According to the article:
"The 2nd U.S. Circuit Court of Appeals in New York upheld a previous decision by a federal judge that said the company violated its contract with the union by not making all reasonable attempts to spare the proposed job cuts.
"However, Parent said the injunction on the cuts lasts only through the duration of the current contract between Pratt and the union, which expires Dec. 5.
"Union leaders will fight to keep "job security language" that is included in their current three-year pact in the next one when they begin contract negotiations with Pratt in October, he said."

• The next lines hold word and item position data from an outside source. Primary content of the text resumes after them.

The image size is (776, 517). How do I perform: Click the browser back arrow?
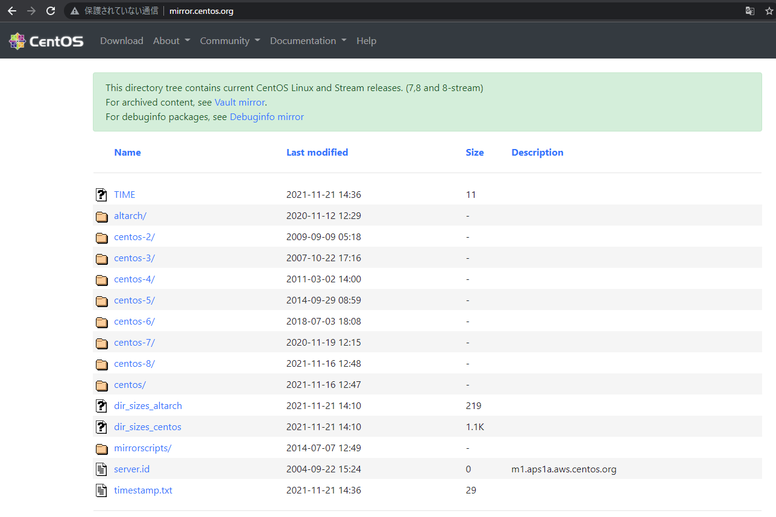coord(12,11)
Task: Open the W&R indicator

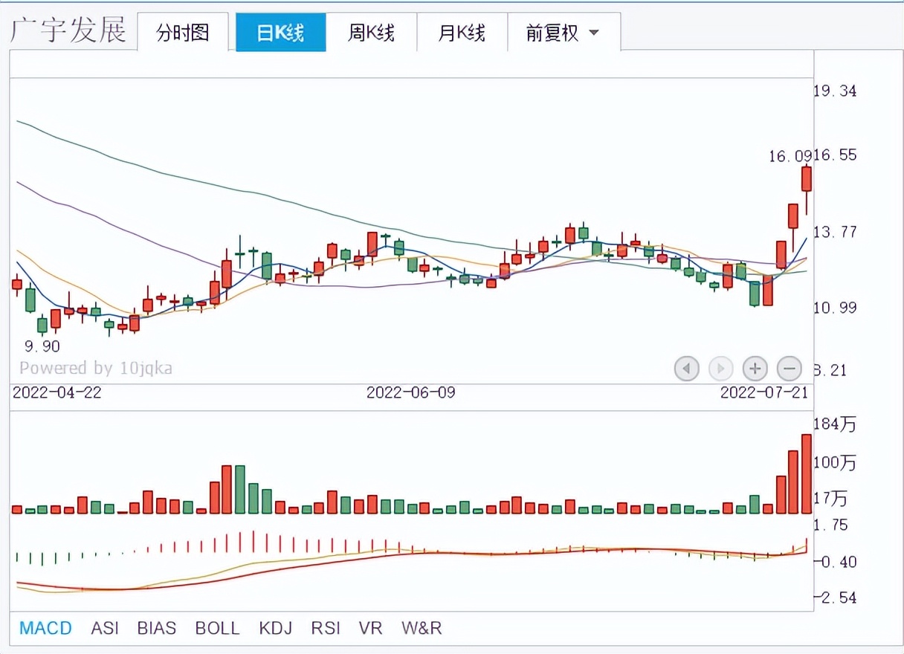Action: click(x=422, y=628)
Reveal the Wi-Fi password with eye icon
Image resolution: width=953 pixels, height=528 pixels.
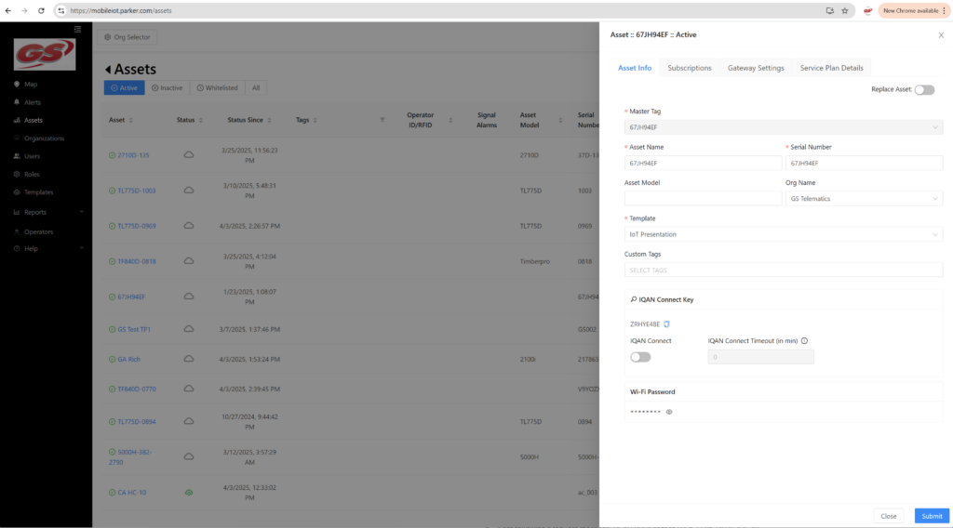click(x=669, y=411)
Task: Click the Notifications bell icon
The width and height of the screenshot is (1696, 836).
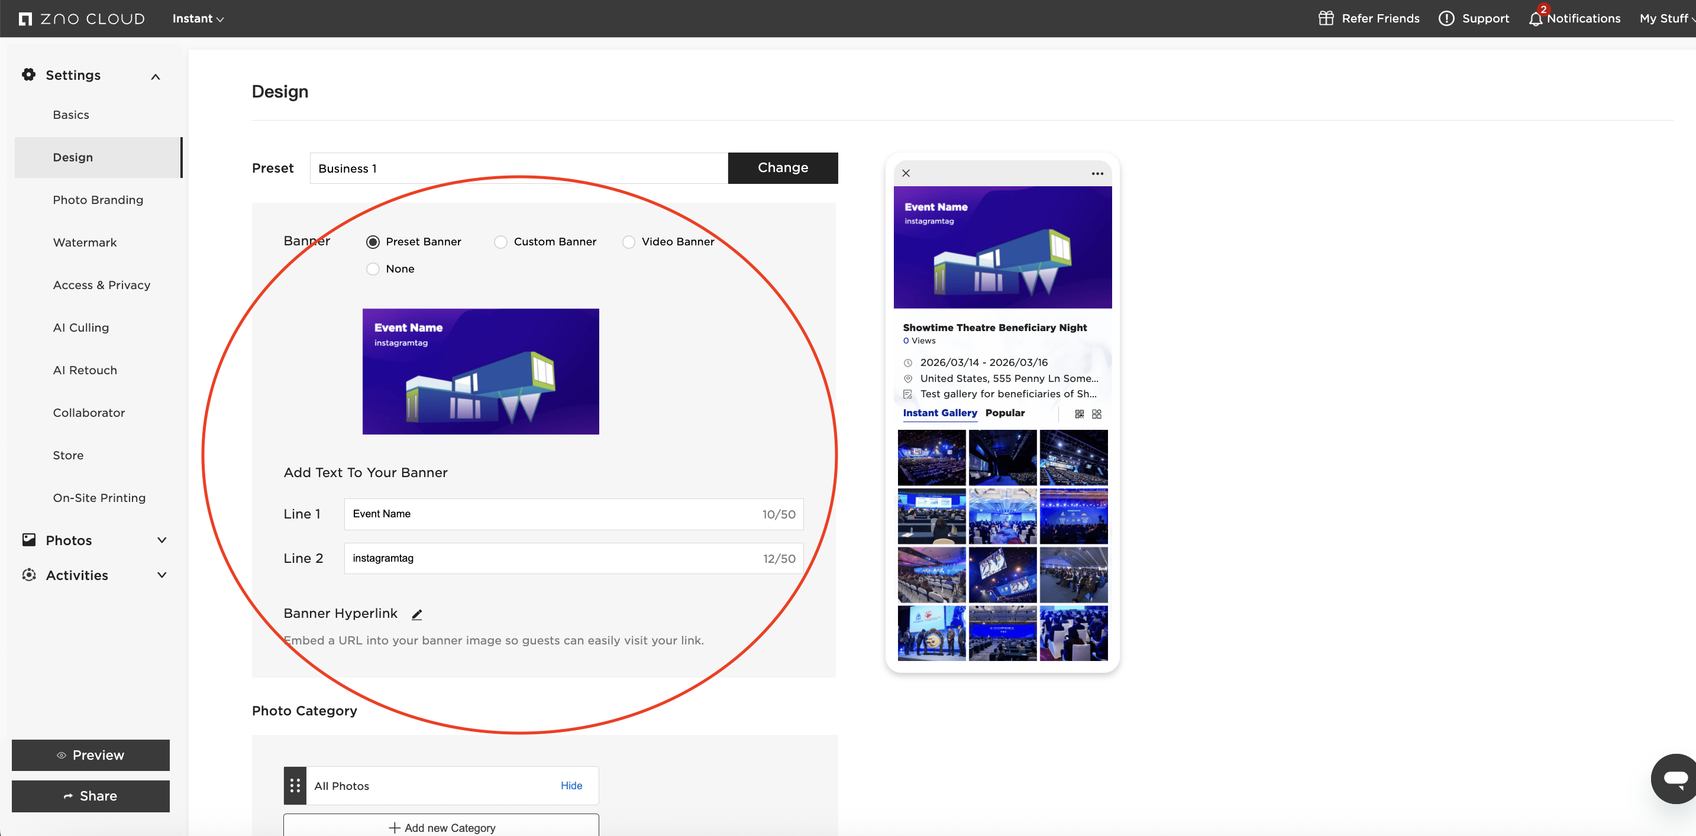Action: tap(1535, 18)
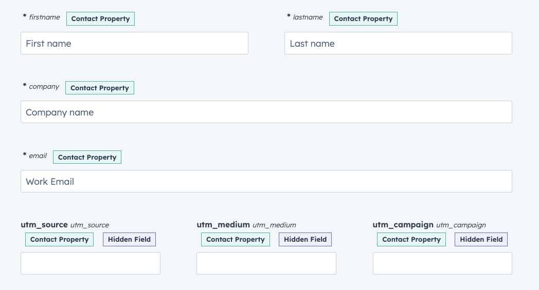The image size is (539, 290).
Task: Click the bold utm_source field label
Action: pyautogui.click(x=44, y=225)
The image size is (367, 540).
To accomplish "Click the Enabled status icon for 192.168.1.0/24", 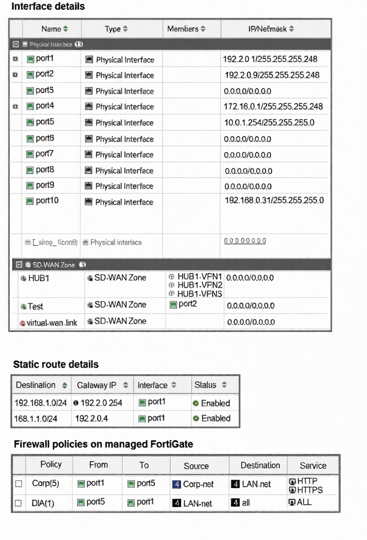I will [x=196, y=403].
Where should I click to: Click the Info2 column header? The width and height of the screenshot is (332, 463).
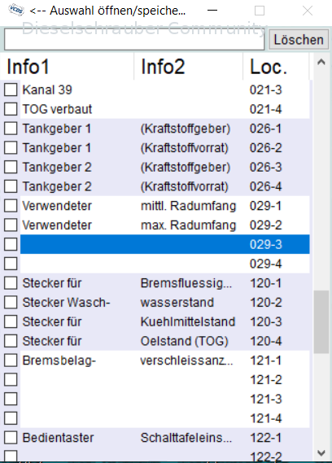(189, 67)
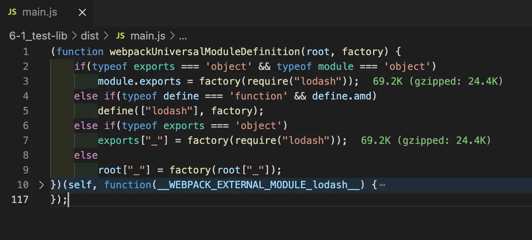
Task: Click the folded-code ellipsis after line 10's brace
Action: (x=382, y=185)
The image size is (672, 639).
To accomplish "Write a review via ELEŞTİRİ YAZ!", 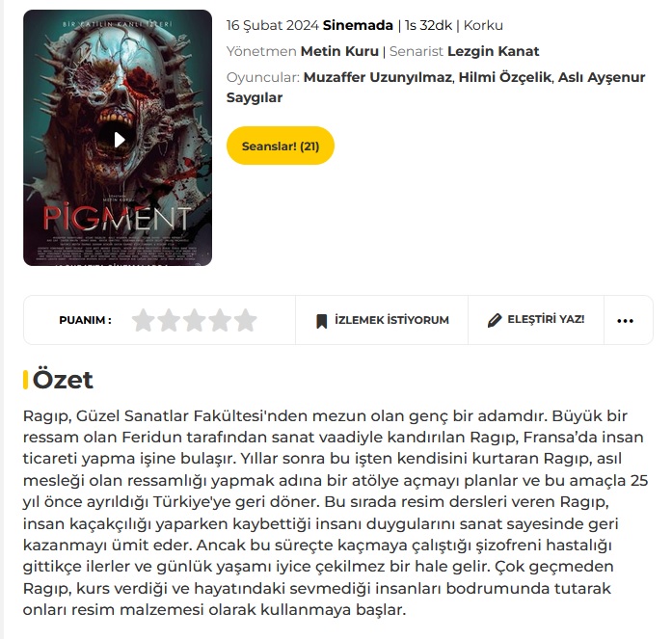I will click(x=546, y=319).
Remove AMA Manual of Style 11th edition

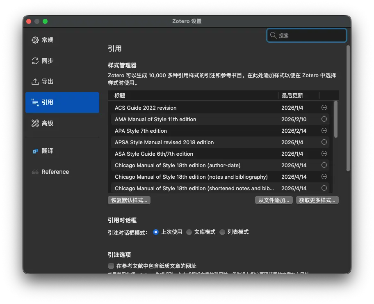click(x=324, y=119)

This is an example of a union preventing a company from doing what is necessary for the survival of the company. If I were Pratt & Whitney, I would keep the plant open until December 5 if possible (I suspect the unions will strike if the 'job security language' is not included in their next contract), and then move as far away from Connecticut as possible. Unions have a place in American business, but the people who run them have become worse than corporate fat cats. Look at the salaries of union leaders, look at how the union spends its dues politically with no input from its members, and look at the underfunding of union pension funds. If the unions would work with corporations instead of against them, we would all be better off.